**PASSAGE TO READ**

It's tough enough these days just finding enough money to put food on the table, and Americans shouldn't also have to worry about whether it's safe to eat, Vice President Biden said today as he announced proposals to make the U.S. food supply more safe.
Biden and Health and Human Services Secretary Kathleen Sebelius announced recommendations from President Obama's Food Safety Working Group, a panel of administration officials and outside experts created in March. Biden and Sebelius are co-chairs of the group.
"The focus is to have a completely different emphasis than we've had in the past," Biden said. "We're going to make our new priority preventing (contamination) from happening in the first place." Coming changes, which can be enacted without Congressional approval:
*Within 90 days, an improved individual alert system at www.foodsafety.gov to give consumers immediate access to "critical food-safety information" such as recalls.
*New safeguards designed to cut salmonella in raw eggs, E. coli in ground beef and other pathogens in leafy greens, melons and tomatoes.

**ACTIVITY 1**
Answer these about the food safety article:
(a) Who are the co-chairs of the Food Safety Working Group?
(b) In what month was the working group created?
(c) Within how many days is the improved alert system to be in place, and at what website?
**ACTIVITY 2**
Continue the food safety article past its final sentence.
The records play no part in what is asked here.

**DATA UNDER STUDY**
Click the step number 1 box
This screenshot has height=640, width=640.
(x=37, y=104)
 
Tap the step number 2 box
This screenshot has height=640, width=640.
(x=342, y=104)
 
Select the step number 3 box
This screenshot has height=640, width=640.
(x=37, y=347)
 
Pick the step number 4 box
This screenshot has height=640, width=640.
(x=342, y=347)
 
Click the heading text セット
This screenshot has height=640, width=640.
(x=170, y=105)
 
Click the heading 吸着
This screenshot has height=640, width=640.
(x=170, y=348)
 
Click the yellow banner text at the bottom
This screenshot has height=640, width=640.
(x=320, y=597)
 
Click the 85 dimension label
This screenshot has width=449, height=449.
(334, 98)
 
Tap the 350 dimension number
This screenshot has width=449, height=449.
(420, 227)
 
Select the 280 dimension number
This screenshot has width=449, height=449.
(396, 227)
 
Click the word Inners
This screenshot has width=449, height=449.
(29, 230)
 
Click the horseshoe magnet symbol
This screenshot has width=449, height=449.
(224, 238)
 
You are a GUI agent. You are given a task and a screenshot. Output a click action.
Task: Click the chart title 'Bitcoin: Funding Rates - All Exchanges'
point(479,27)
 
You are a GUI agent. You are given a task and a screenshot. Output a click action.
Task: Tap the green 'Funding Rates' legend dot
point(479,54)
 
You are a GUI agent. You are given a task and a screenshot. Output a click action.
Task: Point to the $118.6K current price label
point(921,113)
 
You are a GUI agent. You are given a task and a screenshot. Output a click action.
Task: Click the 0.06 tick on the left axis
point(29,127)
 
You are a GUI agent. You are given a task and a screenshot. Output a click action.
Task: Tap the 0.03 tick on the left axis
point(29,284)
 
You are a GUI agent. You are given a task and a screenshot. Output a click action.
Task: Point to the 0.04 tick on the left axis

**WRITTEN REPLY 1**
(a) Vice President Biden and Health and Human Services Secretary Kathleen Sebelius
(b) March
(c) Within 90 days, at www.foodsafety.gov

**WRITTEN REPLY 2**
*A better tracking system to pinpoint the origins of outbreaks.
*Better communications between agencies that regulate food safety.
*New positions at the Food and Drug Administration and the U.S. Department of Agriculture to oversee food safety.
George Washington University food-safety expert Michael Taylor began work Monday as senior adviser to FDA commissioner Margaret Hamburg. He calls the recommendations "a huge undertaking. It's a transformative strategy."
The new proposals give the FDA "real teeth" in requiring companies to track food-safety problems and make that information available to the government, Taylor says. It will require public-health-oriented performance standards and risk-based inspection programs.
For example, in this summer's recall of Nestle Toll House Brand refrigerated cookie dough, it was revealed that when FDA inspectors toured the plant, the company -- well within its rights under current rules -- refused to provide inspectors with complaint logs, pest-control records and other information. Under the new rules, the company would be required to do so, Taylor says.
The switch won't be easy. "It's going to take all hands on deck at FDA to figure out how to do this right," he says.
This has been a bad spring andsummer for food safety, with outbreaks of salmonella in peanut butter and powdered milk, and E. coli in refrigerated cookie dough and beef.